It is amazing, Father, that even before
encountering the readings of the day,
I was reflecting on the mystery of prayer
and the particular nature of my vocation.
I know that it is a union,
—a binding together in harmony—of two movements:
of silence and solitude for you, Lord,
and of closeness to others in loving compassion…
Knowing this I reflected on the manner of prayer
in which I find myself daily immersed,
and I found that it is, in a way, this:
Resting within the embrace of your compassion.

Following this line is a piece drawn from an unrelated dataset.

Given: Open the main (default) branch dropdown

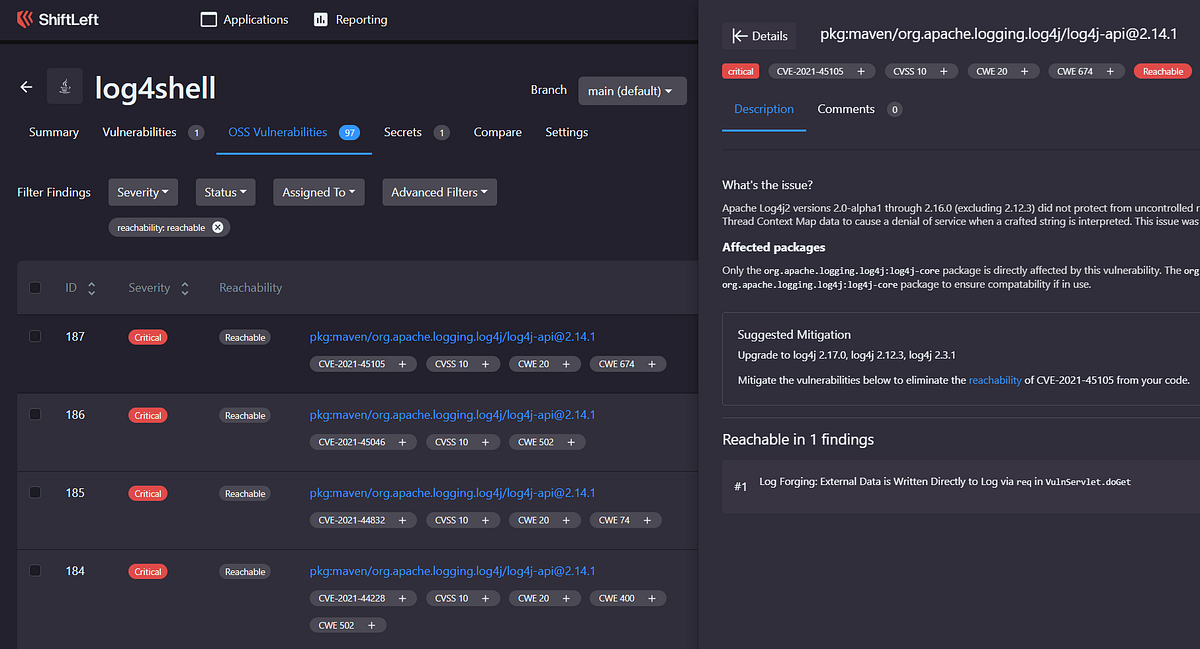Looking at the screenshot, I should (x=632, y=90).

In immersing myself, Jesus, into your Heart,
I come to repose within your mystery,
in the tenderness of your embrace.
And in this restfulness I share, in grace,
in the experience of your own Heart
in its love for the Father and for every person.
And without leaving this rest,
my heart opens, within yours,
to carry, in aching compassion and love,
the pain, the hope, the joy of others.
Yes, this mystery of prayer is both,
it is both rest and compassion together,
the joy of repose and the pain of longing.
It is resting, Jesus, in the embrace of your compassion.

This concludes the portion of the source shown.